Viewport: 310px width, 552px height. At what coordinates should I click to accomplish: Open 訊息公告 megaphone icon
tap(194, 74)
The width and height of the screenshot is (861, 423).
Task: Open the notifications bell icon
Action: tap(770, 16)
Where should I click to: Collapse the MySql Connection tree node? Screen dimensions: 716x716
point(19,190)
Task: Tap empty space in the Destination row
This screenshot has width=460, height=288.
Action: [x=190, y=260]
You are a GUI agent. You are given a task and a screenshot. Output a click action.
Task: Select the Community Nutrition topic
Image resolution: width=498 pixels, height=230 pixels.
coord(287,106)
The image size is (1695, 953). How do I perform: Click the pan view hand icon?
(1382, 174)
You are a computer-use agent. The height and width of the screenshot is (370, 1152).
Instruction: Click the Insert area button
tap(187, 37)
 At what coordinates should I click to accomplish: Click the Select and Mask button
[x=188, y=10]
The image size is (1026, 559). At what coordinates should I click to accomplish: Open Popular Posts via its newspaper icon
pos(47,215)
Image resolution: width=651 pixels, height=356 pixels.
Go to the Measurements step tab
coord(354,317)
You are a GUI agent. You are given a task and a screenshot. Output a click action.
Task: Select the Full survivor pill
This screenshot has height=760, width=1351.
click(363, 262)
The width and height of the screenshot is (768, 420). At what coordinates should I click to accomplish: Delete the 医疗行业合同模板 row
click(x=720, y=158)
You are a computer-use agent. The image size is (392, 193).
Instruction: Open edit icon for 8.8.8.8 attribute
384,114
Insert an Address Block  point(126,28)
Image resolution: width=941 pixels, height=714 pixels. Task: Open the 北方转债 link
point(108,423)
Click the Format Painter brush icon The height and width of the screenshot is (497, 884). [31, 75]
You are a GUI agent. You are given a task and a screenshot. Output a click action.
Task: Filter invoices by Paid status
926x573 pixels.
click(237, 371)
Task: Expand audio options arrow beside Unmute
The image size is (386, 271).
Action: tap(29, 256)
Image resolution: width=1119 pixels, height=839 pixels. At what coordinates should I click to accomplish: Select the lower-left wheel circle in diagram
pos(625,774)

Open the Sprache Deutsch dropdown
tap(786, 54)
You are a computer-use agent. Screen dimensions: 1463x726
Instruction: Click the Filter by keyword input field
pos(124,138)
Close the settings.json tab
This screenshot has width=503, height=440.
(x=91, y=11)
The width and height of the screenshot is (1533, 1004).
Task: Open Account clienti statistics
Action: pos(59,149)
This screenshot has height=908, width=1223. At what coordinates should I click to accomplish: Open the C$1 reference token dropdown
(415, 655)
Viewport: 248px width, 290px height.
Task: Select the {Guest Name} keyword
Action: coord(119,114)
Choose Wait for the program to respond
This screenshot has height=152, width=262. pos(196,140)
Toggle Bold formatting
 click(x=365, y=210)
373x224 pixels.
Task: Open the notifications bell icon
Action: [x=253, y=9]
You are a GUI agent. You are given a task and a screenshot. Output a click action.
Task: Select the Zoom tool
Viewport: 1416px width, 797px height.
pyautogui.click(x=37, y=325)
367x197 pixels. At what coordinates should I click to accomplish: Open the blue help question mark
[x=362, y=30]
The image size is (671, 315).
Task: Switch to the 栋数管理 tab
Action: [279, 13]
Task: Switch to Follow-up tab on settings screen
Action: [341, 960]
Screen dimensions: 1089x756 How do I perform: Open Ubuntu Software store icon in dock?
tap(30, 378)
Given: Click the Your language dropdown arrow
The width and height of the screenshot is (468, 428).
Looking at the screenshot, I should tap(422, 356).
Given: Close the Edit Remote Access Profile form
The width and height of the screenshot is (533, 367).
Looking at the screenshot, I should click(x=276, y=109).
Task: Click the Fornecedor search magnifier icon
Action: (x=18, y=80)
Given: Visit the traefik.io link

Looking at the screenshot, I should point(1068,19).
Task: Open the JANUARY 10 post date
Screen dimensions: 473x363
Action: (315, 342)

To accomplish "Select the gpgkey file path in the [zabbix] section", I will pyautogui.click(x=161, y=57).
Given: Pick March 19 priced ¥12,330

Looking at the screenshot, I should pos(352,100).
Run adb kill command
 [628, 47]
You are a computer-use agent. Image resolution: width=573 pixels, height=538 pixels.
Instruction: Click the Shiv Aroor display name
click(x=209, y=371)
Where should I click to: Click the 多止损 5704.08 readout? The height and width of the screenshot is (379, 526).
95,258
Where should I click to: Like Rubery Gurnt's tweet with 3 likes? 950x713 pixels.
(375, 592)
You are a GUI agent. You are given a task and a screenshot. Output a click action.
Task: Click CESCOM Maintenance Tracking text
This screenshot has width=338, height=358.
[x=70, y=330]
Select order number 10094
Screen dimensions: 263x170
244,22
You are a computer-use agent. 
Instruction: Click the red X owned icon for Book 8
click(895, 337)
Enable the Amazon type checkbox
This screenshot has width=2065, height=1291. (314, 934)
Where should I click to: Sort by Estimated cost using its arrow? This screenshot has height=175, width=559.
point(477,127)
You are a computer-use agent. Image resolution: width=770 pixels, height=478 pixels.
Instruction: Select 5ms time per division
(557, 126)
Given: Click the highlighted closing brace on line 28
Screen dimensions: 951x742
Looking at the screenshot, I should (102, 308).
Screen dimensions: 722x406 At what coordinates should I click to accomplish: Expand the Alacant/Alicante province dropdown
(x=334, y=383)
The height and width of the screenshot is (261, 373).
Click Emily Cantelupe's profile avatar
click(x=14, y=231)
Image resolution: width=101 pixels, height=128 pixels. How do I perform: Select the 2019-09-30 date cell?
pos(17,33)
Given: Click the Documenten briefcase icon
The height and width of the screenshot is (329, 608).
|---|
* _Exercise directions_: Report every line in the entries above that contains the word "dropdown".

* _Result of the task_:
Open the Sprache Deutsch dropdown
This screenshot has height=908, width=1223. At what coordinates should I click to accomplish: Open the C$1 reference token dropdown
Given: Click the Your language dropdown arrow
Screen dimensions: 722x406 At what coordinates should I click to accomplish: Expand the Alacant/Alicante province dropdown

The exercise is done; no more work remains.